Our primary focus is using our expertise on issues related to two key areas for customers; (i) energy usage and strategy and (ii) risk and compliance initiatives. We work with our customers to assess, design, and implement complete solutions.

Our key capabilities in the energy sector help customers manage their energy use and cost via automation, technology, utility incentive programs, and alternative energy solutions.
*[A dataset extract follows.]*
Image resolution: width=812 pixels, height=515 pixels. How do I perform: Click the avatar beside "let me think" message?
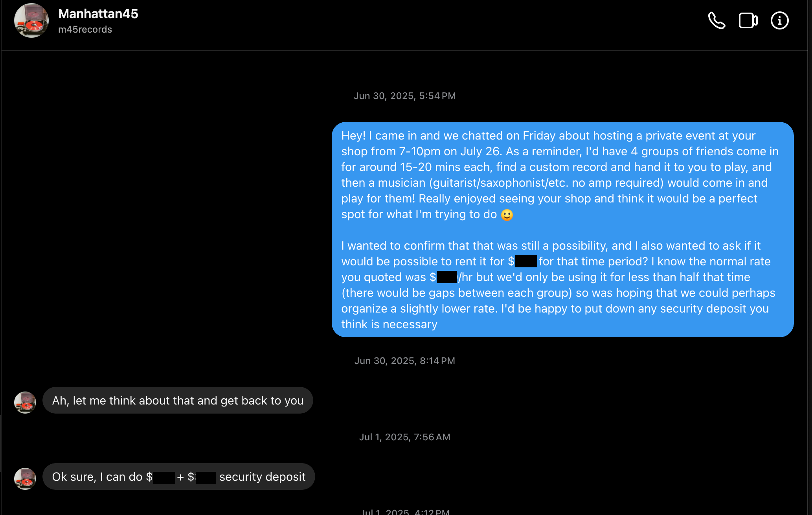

Our solutions in relation to risk and compliance are in understanding the application of various regulations and deploying processes and automation to comply.

Company Overview

Our core business focus is to serve as a problem solver by providing subject matter expertise through our delivery teams - 360 Intelligence Delivery. We have a focus on building our knowledge practices with talent in key industries we feel offer opportunities including: financial services, utilities, life science, technology, government and health sectors. We currently have two major delivery verticals of Energy and Sustainable Solutions and Risk/Compliance capabilities, which are being driven by energy mandates and increased regulations crossing many industries. Our Energy and Sustainable Solutions capabilities position us as a provider of energy efficiency and sustainable facilities solutions. This includes the design, engineering and installation of solutions and technologies that enable clients to reduce their energy costs and carbon footprints. Our Risk/Compliance deliveries encompass Governance, Risk & Compliance (GRC) and Business Performance & Technology as we assist clients with Risk Management, Compliance, Organizational Effectiveness, and Information Management.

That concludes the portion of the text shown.